Required action:
Please resume the profile of Kim Hannan after its final sentence, writing the next few paragraphs.

Text segment:
====================

Kim Hannan’s turning point came when she realized she hadn’t made her health the top priority. Now, she is embracing a new life of self-care and showing others how to let their stress float away.
By Carrie Morrison Shoaf | Photos by Kylene White
Kim Hannan had a hard choice to make and was at a crossroads at the end of 2017: throw her successful career out the window to build a brand new, unproven vocation in New Albany, Indiana, or uproot her family for a guaranteed lucrative move to Chicago?
The Fortune 500 company she had built a rewarding career with for more than a decade made it clear they wanted her present at corporate headquarters, some 300 miles away. Added to that pressure was the reality that Kim’s salary provided the fiscal foundation for her household. The stress of that career had already driven her to seek relaxation and solace through yoga classes at her gym.
“Like many women, I was raised in an environment where it was all about working, working, working, and you put everyone else first,” Kim reflected. “While that is a very noble gesture, it’s not sustainable. I have witnessed firsthand how it really deteriorated the health of every woman around me who took that approach.”

====================

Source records
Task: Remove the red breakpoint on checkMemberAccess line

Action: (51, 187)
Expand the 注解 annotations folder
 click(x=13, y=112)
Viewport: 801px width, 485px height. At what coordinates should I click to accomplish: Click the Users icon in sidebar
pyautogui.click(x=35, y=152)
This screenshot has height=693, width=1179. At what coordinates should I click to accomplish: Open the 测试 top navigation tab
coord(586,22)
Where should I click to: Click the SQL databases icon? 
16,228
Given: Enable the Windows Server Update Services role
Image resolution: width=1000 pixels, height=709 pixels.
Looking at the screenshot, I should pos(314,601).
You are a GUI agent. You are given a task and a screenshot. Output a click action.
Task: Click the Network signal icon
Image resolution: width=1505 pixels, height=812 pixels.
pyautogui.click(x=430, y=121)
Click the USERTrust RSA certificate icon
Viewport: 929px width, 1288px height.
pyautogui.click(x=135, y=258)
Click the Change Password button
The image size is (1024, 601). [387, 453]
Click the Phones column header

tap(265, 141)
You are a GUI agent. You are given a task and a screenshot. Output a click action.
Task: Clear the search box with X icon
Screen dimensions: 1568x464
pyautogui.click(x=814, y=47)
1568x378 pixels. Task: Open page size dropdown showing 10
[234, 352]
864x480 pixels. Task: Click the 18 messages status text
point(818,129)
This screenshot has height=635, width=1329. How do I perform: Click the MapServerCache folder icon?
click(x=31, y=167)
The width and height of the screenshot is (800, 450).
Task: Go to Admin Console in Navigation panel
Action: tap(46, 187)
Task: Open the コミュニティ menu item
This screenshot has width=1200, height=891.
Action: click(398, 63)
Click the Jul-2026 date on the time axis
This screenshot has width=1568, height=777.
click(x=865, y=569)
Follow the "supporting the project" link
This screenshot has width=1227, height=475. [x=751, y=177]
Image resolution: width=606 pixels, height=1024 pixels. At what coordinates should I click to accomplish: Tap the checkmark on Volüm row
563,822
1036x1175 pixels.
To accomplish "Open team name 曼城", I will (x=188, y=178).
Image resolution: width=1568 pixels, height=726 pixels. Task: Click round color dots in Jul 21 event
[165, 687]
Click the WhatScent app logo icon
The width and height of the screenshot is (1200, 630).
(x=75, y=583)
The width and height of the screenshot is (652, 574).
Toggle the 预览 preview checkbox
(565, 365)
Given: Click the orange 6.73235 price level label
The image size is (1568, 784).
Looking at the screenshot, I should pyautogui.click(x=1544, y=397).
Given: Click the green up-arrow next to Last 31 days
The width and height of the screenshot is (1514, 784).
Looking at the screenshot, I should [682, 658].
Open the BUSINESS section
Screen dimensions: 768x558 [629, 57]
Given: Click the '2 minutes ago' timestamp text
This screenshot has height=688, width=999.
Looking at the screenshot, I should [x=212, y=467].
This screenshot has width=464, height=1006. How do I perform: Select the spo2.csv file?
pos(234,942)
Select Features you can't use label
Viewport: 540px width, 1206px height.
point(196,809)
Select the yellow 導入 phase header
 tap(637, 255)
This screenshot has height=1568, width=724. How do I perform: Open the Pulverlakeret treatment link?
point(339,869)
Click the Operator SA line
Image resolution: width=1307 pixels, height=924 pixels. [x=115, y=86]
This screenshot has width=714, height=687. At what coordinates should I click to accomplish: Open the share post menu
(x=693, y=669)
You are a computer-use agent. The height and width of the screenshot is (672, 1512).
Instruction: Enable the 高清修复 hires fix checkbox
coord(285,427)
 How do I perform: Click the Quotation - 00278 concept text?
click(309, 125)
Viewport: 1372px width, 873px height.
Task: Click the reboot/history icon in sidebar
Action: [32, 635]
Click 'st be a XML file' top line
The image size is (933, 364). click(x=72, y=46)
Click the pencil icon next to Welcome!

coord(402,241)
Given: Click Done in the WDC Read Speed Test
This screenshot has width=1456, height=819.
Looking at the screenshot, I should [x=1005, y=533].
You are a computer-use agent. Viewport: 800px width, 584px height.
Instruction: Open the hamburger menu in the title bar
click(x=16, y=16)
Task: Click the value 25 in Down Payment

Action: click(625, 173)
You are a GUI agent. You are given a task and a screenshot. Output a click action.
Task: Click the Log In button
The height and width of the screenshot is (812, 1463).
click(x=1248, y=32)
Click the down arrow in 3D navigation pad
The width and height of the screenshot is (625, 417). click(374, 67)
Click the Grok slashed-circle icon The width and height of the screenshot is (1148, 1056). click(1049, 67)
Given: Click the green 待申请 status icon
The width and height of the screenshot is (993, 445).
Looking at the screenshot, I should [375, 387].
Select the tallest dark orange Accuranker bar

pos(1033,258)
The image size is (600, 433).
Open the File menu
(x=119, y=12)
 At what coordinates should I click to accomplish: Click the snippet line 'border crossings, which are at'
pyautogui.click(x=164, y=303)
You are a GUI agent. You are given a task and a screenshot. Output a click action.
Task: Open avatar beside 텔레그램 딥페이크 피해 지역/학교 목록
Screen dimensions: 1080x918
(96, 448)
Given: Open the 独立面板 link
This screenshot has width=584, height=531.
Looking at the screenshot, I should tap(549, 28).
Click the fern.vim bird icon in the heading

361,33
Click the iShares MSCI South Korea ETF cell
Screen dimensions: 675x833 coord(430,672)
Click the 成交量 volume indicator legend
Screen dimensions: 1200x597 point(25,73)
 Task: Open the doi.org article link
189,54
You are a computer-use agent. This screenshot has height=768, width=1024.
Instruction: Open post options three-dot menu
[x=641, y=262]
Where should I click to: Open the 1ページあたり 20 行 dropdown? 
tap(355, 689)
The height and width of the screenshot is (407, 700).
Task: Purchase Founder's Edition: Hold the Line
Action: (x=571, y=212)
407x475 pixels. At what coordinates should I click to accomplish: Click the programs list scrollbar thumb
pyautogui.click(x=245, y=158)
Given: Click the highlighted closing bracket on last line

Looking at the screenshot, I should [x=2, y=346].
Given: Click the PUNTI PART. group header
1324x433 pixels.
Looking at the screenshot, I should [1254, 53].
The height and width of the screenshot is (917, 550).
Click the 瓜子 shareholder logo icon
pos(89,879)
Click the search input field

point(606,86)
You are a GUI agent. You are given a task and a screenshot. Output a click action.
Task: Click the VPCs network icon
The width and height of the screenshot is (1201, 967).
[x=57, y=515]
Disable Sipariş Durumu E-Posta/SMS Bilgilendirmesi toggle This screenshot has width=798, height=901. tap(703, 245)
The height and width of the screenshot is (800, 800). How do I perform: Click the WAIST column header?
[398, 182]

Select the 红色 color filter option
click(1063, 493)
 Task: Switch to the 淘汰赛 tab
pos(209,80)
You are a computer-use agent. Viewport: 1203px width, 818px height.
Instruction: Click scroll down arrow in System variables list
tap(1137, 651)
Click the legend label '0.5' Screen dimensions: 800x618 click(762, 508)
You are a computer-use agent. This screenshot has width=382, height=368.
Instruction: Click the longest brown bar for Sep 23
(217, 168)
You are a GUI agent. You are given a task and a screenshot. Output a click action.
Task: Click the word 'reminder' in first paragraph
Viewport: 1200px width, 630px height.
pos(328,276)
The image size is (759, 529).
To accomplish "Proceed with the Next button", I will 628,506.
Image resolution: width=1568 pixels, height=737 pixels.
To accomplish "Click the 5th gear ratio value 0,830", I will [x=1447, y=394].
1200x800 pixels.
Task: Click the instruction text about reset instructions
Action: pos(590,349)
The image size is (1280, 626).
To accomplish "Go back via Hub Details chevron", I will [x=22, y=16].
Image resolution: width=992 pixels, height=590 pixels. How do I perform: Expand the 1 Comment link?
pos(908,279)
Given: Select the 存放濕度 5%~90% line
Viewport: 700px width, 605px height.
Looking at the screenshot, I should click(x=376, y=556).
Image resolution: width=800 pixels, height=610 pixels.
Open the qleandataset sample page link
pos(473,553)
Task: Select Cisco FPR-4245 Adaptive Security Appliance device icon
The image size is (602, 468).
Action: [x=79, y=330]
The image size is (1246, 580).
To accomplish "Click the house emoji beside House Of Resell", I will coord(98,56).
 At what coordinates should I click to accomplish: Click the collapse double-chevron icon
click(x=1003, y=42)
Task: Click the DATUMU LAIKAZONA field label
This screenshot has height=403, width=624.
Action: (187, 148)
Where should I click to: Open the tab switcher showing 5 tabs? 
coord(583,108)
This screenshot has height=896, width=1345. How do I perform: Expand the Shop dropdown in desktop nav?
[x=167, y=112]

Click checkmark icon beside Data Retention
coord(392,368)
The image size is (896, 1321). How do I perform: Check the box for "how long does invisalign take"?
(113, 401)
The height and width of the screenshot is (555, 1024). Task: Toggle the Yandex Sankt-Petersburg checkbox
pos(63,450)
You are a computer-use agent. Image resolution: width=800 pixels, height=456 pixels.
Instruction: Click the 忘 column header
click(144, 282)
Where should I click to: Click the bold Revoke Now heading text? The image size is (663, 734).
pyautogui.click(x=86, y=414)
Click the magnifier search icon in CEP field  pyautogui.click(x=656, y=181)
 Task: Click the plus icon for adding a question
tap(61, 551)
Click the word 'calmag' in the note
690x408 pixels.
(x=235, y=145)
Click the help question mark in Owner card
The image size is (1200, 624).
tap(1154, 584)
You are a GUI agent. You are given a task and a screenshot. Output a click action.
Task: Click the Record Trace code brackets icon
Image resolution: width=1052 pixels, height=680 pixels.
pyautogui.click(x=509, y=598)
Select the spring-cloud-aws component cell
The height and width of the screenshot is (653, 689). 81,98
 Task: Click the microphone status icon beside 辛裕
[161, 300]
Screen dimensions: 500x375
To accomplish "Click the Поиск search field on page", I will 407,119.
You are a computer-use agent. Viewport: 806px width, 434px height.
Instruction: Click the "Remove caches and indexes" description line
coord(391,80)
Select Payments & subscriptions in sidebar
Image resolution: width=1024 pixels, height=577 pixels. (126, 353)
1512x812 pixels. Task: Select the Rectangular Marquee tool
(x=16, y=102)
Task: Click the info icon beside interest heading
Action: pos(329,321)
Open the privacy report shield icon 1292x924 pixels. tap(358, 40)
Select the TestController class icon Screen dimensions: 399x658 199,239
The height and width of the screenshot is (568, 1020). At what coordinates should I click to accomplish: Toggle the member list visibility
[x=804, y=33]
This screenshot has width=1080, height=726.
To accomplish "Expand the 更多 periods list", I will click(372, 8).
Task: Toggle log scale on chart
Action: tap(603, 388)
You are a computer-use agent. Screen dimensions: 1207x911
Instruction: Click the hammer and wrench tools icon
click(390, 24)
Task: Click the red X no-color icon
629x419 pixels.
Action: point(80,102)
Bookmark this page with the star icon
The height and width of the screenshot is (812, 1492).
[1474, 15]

====================

Response to this exercise:
She realized that self-care made a huge difference in the way she felt and how she processed stressors in her life. The more she took care of herself, the less stressed she felt, no matter the circumstance. “I became more present and available to my family,” Kim said. “It’s not selfish. You don’t think of it as a luxury to change the oil in your car as necessary maintenance; if we treat our bodies like machines, we need to care for ourselves in much the same way.”
After a few years of yoga, Kim began reading about the benefits of something called “float therapy,” or Restricted Environmental Stimulation Therapy (REST), which has been around since the 1950s but has exploded over the last decade. Essentially, float therapy is the practice of lying face up in a tank or pod in 10 inches of water that is heated to body temperature and infused with more than 1,000 pounds of magnesium sulfate (Epsom salts). Your body floats effortlessly in zero-gravity simulation and your mind relaxes with little to no distractions or stimuli present.
When the Weightless Float Center opened in Louisville, Kim was so elated that she took her mom. “She has fibromyalgia, and I was hoping it would relieve some of her pain,” Kim says. “My sister called me almost a week later and asked what I had done to our mom, and to do it again because it helped so much!” The experience solidified what she had been thinking for some time: that one day, she and her husband would own and operate a float center of their own.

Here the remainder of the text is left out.